Single and Double Blind Experiments
Similarly, it is possible that measurements or subject interaction will be
biased if the person taking the measurements knows whether a person received a
placebo or not. Blinding technique is used in medical experiments to prevent
such a bias. The blinding technique can be used in two different fashions-
double blinding and single blinding. In a single blind experiment, either the
person does not know which treatment he or she is receiving or the person
measuring the patient's reaction does not know which treatment was given. In
a double blind experiment, both the patient and the person measuring the
patient's reaction do not know which treatment the patient was given. 

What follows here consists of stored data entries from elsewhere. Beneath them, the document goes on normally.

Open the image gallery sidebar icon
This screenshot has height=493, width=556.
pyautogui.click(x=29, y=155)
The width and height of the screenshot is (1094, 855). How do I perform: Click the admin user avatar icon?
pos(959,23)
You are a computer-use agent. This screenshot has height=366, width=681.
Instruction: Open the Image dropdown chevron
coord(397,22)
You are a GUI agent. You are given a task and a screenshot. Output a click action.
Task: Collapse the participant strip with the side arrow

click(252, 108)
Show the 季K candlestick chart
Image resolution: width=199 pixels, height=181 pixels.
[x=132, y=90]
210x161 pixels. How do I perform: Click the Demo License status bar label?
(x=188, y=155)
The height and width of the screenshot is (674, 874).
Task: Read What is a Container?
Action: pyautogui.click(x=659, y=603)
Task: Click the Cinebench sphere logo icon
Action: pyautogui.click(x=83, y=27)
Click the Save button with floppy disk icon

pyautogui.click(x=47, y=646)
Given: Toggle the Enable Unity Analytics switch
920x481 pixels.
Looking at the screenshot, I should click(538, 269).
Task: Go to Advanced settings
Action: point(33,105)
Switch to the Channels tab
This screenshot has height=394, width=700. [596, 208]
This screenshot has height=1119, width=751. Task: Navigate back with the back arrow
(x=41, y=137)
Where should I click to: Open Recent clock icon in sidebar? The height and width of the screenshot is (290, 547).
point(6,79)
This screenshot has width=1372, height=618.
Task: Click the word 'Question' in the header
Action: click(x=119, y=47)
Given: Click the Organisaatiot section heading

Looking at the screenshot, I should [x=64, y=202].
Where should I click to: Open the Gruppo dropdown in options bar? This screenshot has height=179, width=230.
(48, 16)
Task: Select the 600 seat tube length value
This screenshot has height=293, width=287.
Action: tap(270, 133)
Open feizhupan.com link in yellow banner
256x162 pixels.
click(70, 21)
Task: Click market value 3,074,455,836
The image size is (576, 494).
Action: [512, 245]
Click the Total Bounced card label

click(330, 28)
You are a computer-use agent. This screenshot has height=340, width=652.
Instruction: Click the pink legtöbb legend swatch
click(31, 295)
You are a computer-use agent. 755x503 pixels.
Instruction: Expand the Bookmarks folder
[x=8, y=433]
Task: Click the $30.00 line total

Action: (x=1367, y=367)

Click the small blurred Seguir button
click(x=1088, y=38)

Double blind experiments are preferred, but in certain situations they simply
cannot be conducted. 

Randomization
The technique of randomization is used to average the effects of extraneous
factors on responses. In other words, it balances the effects of factors you
cannot see.

If each experimental unit is supposed to receive only one treatment, then which
experimental unit receives which treatment should be determined randomly. If
each experimental unit is supposed to receive all treatments, then the order of
treatments should be determined randomly for each experimental unit. 

Blocking
The technique of blocking is used to control the effects of known factors. A
block is a group of homogeneous experimental units. Experimental units in a
block are similar in certain characteristics, whereas those in different blocks
differ in those characteristics. 

Replication
Replication refers to the process of giving a certain treatment numerous times
in an experiment, or even repeating an experiment multiple times. Replication
reduces chance variation among results. It also allows us to estimate chance
variation among results. 

Completely Randomized Design
In a completely randomized design, treatments are assigned randomly to all
experimental units, or experimental units are assigned randomly to all
treatments. This design can compare any number of treatments. There are
advantages in having an equal number of experimental units for each treatment.

Randomized Block Design
If the treatments are the only systematic differences present in the
experiment, then the completely randomized design is best for comparing the
responses. But often there are other factors affecting responses. Unless they
are controlled, the results will be biased. One way to control the effects of
known extraneous factors is to form groups of similar units called blocks. In a
randomized block design, all experimental units allows the experimenter to
account for systematic differences in responses due to a known factor and leads
to more precise conclusions from the experiment. 

Matched-Pairs Design
If there are only two treatments to be compared in the presence of a blocking
factor, then you should use a randomized paired comparison design. This can be
designed in different ways. Form two or more blocks of two experimental units
each. Experimental units within each block should be matched by some relevant
characteristics. Within each block, toss a coin to assign two treatments to the
two experimental units randomly. Each block will have one experimental and one
control unit. Because both experimental units are similar to each other except
for the treatment received, the differences in responses can be attributed to
the differences in treatments. This type of experiment is called a matched-pairs
design. 

Alternatively, each experimental unit can be used as its own block. Assign both
treatments to each experimental unit, but in random order. To control the effect
of the order of treatment, randomly determine the order. With each experimental
unit, toss a coin to decide whether the order of treatments should be treatment1
or treatment2. Because both treatments are assigned to the same experimental
unit, the individual effects of experimental units are nullified, and the
differences in responses can attributed to the differences in treatments. 

Control groups allow us to see what would happen to experimental units over
time. Placebo groups go above and beyond control groups by implementing an
intervention or treatment that is similar to the target intervention or
treatment. This helps us account for even more external factors.